# Stain Porch Posts and Ceiling



## Jmayspaint (May 4, 2013)

I don't know if your going to find a gel stain that will be suitable for exterior. Old Masters gel stain can be used outside, but must be top coated with an exterior clear coat. 

I would look into something like CWF, or maybe the new Olympic. TWP is a good oil stain if you can get it in your area. 

The bases are tricky. It can be counterproductive to caulk them. Sometimes caulk has the effect of trapping in water and accelerating rot. Best thing you could have done would have been to stain all sides of the boards around the base. That would help keep them from absorbing moisture through the back and bottom edges like they're prone to do. 


Sent from my iPhone using Tapatalk


----------



## Jmayspaint (May 4, 2013)

No need for a pre stain, or conditioner on exterior cedar. I don't know of any pre stains suitable for exterior use anyway. 
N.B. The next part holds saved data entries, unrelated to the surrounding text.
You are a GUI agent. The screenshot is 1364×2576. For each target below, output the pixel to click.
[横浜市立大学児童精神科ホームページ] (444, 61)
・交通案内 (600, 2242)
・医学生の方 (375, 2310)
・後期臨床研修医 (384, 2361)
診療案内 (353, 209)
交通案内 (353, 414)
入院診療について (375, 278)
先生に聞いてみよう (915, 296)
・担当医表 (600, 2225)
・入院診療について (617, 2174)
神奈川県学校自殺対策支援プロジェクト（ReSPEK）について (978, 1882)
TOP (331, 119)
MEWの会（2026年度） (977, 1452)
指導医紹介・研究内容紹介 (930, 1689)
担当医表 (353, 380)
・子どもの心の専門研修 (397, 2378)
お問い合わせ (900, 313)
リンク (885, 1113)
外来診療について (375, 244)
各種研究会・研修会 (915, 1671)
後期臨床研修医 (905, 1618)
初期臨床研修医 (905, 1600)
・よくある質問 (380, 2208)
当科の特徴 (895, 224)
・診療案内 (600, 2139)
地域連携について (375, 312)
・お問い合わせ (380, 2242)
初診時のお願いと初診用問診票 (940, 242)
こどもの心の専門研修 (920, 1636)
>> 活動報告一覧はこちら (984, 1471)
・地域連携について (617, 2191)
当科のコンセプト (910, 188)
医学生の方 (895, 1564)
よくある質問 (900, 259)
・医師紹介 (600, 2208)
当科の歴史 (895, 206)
Sent from my iPhone using Tapatalk


----------



## Gymschu (Dec 12, 2010)

Exterior wood staining is way different than interior wood staining. Don't overthink it. Apply a quality semi-transparent like Sikkens or Cabot in a color you like. Two coats and call it done. That cedar will hold up for years with a quality stain applied. I would say every 5 years take a look at it, but, more than likely you won't have to re-coat for 7 or 8 years.


----------



## chrisn (Dec 23, 2007)

Why not just paint it?


----------



## DIYpaintGuy (Oct 26, 2016)

One thing to check. New cedar can have a "mill glaze" that will prevent stain from penetrating. I would check this by applying a few drops of water to wood and making sure water penetrates. If it does not penetrate quickly you can treat it with a brightener/cleaner (every manufacturer has one) to open it up. After that apply a good quality exterior semi transparent stain.

DIYpaintGUY


----------



## getrex (Sep 14, 2016)

I'm with chrisn on this one. If the whole porch area was stained it would make sense but I think it might look weird to have it partially stained and partially painted white. But it's your house. 

I would use a regular stain, not a gel stain. Did you install any kind of base plate for the wood to sit on?


----------



## chrisn (Dec 23, 2007)

getrex said:


> I'm with chrisn on this one. If the whole porch area was stained it would make sense but I think it might look weird to have it partially stained and partially painted white. But it's your house.
> 
> I would use a regular stain, not a gel stain. Did you install any kind of base plate for the wood to sit on?[/QUOTE]
> 
> Boy after all that expense, I hope so!


----------